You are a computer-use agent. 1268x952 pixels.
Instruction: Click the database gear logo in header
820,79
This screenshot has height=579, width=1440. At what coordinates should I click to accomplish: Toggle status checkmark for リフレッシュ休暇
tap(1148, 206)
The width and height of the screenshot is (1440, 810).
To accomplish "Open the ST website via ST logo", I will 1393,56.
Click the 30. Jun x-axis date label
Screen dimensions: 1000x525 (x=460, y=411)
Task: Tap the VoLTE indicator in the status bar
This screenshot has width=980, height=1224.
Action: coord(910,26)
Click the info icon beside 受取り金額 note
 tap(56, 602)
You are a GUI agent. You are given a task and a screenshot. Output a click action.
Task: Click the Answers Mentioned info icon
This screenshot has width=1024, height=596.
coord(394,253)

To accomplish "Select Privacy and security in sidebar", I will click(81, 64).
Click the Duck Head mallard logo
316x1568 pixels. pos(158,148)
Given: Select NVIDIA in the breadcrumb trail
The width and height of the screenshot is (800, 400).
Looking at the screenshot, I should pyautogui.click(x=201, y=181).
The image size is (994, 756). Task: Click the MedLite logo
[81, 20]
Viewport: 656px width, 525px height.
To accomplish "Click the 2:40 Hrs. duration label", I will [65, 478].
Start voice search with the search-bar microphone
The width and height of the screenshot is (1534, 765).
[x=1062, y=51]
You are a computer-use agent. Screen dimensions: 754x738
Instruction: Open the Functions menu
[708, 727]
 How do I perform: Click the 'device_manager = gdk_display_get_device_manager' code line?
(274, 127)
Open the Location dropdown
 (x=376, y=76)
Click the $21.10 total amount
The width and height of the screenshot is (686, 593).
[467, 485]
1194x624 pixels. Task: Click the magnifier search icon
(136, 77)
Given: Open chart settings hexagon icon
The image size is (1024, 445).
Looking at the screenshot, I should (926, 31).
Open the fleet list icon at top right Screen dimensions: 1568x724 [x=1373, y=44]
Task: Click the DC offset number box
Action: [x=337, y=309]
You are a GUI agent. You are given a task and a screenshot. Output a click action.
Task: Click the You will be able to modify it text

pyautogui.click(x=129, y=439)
· · ·
**THE TASK**
Nothing in the records may be left out; copy them all exactly.

**ANSWER FOR THE TASK**
You are a computer-use agent. 1268x952 pixels.
Instruction: Click the database gear logo in header
820,79
This screenshot has height=579, width=1440. At what coordinates should I click to accomplish: Toggle status checkmark for リフレッシュ休暇
tap(1148, 206)
The width and height of the screenshot is (1440, 810).
To accomplish "Open the ST website via ST logo", I will 1393,56.
Click the 30. Jun x-axis date label
Screen dimensions: 1000x525 (x=460, y=411)
Task: Tap the VoLTE indicator in the status bar
This screenshot has width=980, height=1224.
Action: coord(910,26)
Click the info icon beside 受取り金額 note
 tap(56, 602)
You are a GUI agent. You are given a task and a screenshot. Output a click action.
Task: Click the Answers Mentioned info icon
This screenshot has width=1024, height=596.
coord(394,253)

To accomplish "Select Privacy and security in sidebar", I will click(81, 64).
Click the Duck Head mallard logo
316x1568 pixels. pos(158,148)
Given: Select NVIDIA in the breadcrumb trail
The width and height of the screenshot is (800, 400).
Looking at the screenshot, I should pyautogui.click(x=201, y=181).
The image size is (994, 756). Task: Click the MedLite logo
[81, 20]
Viewport: 656px width, 525px height.
To accomplish "Click the 2:40 Hrs. duration label", I will [65, 478].
Start voice search with the search-bar microphone
The width and height of the screenshot is (1534, 765).
[x=1062, y=51]
You are a computer-use agent. Screen dimensions: 754x738
Instruction: Open the Functions menu
[708, 727]
 How do I perform: Click the 'device_manager = gdk_display_get_device_manager' code line?
(274, 127)
Open the Location dropdown
 (x=376, y=76)
Click the $21.10 total amount
The width and height of the screenshot is (686, 593).
[467, 485]
1194x624 pixels. Task: Click the magnifier search icon
(136, 77)
Given: Open chart settings hexagon icon
The image size is (1024, 445).
Looking at the screenshot, I should (926, 31).
Open the fleet list icon at top right Screen dimensions: 1568x724 [x=1373, y=44]
Task: Click the DC offset number box
Action: [x=337, y=309]
You are a GUI agent. You are given a task and a screenshot. Output a click action.
Task: Click the You will be able to modify it text

pyautogui.click(x=129, y=439)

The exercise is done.